Items from a data source
------------------------------

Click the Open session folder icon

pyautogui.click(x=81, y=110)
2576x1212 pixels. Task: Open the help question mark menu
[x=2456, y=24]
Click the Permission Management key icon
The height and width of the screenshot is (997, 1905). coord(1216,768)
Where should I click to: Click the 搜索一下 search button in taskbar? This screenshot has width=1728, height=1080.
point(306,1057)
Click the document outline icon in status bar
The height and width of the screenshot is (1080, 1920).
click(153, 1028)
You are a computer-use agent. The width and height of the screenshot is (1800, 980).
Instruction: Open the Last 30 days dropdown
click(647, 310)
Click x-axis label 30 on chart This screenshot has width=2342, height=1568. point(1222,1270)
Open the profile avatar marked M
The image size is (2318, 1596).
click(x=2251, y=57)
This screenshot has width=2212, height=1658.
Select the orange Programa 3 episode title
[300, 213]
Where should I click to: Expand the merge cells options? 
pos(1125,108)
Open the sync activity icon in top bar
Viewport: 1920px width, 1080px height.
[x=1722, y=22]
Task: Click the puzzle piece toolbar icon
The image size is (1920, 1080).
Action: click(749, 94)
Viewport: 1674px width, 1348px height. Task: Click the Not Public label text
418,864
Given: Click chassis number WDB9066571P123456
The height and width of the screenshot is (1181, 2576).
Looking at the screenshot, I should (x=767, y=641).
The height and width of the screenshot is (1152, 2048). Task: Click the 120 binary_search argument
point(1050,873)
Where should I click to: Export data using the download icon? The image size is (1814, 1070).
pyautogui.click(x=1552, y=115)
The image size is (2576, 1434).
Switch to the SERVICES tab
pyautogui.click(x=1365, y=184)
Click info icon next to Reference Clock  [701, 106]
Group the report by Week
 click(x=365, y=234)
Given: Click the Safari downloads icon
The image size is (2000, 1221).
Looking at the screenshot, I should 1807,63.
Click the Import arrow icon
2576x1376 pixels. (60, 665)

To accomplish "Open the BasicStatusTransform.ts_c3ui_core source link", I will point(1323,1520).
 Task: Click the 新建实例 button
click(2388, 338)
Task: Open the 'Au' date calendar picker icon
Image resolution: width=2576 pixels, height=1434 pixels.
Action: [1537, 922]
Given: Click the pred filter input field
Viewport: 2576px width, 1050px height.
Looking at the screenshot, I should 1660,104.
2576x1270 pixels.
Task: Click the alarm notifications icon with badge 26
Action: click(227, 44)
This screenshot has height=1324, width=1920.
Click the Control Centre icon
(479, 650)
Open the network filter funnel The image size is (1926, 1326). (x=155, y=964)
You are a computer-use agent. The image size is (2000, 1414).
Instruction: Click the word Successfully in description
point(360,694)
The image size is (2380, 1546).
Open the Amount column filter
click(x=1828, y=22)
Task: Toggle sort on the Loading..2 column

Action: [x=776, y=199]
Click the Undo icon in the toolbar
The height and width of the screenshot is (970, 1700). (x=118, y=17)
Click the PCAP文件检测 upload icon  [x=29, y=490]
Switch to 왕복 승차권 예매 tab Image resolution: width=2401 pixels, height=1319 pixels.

------------------------------

**What to do**
Go through the records and copy each one exactly.

**Answer section**
Click the Open session folder icon

pyautogui.click(x=81, y=110)
2576x1212 pixels. Task: Open the help question mark menu
[x=2456, y=24]
Click the Permission Management key icon
The height and width of the screenshot is (997, 1905). coord(1216,768)
Where should I click to: Click the 搜索一下 search button in taskbar? This screenshot has width=1728, height=1080.
point(306,1057)
Click the document outline icon in status bar
The height and width of the screenshot is (1080, 1920).
click(153, 1028)
You are a computer-use agent. The width and height of the screenshot is (1800, 980).
Instruction: Open the Last 30 days dropdown
click(647, 310)
Click x-axis label 30 on chart This screenshot has width=2342, height=1568. point(1222,1270)
Open the profile avatar marked M
The image size is (2318, 1596).
click(x=2251, y=57)
This screenshot has width=2212, height=1658.
Select the orange Programa 3 episode title
[300, 213]
Where should I click to: Expand the merge cells options? 
pos(1125,108)
Open the sync activity icon in top bar
Viewport: 1920px width, 1080px height.
[x=1722, y=22]
Task: Click the puzzle piece toolbar icon
The image size is (1920, 1080).
Action: click(749, 94)
Viewport: 1674px width, 1348px height. Task: Click the Not Public label text
418,864
Given: Click chassis number WDB9066571P123456
The height and width of the screenshot is (1181, 2576).
Looking at the screenshot, I should (x=767, y=641).
The height and width of the screenshot is (1152, 2048). Task: Click the 120 binary_search argument
point(1050,873)
Where should I click to: Export data using the download icon? The image size is (1814, 1070).
pyautogui.click(x=1552, y=115)
The image size is (2576, 1434).
Switch to the SERVICES tab
pyautogui.click(x=1365, y=184)
Click info icon next to Reference Clock  [701, 106]
Group the report by Week
 click(x=365, y=234)
Given: Click the Safari downloads icon
The image size is (2000, 1221).
Looking at the screenshot, I should 1807,63.
Click the Import arrow icon
2576x1376 pixels. (60, 665)

To accomplish "Open the BasicStatusTransform.ts_c3ui_core source link", I will point(1323,1520).
 Task: Click the 新建实例 button
click(2388, 338)
Task: Open the 'Au' date calendar picker icon
Image resolution: width=2576 pixels, height=1434 pixels.
Action: [1537, 922]
Given: Click the pred filter input field
Viewport: 2576px width, 1050px height.
Looking at the screenshot, I should 1660,104.
2576x1270 pixels.
Task: Click the alarm notifications icon with badge 26
Action: click(227, 44)
This screenshot has height=1324, width=1920.
Click the Control Centre icon
(479, 650)
Open the network filter funnel The image size is (1926, 1326). (x=155, y=964)
You are a computer-use agent. The image size is (2000, 1414).
Instruction: Click the word Successfully in description
point(360,694)
The image size is (2380, 1546).
Open the Amount column filter
click(x=1828, y=22)
Task: Toggle sort on the Loading..2 column

Action: [x=776, y=199]
Click the Undo icon in the toolbar
The height and width of the screenshot is (970, 1700). (x=118, y=17)
Click the PCAP文件检测 upload icon  [x=29, y=490]
Switch to 왕복 승차권 예매 tab Image resolution: width=2401 pixels, height=1319 pixels.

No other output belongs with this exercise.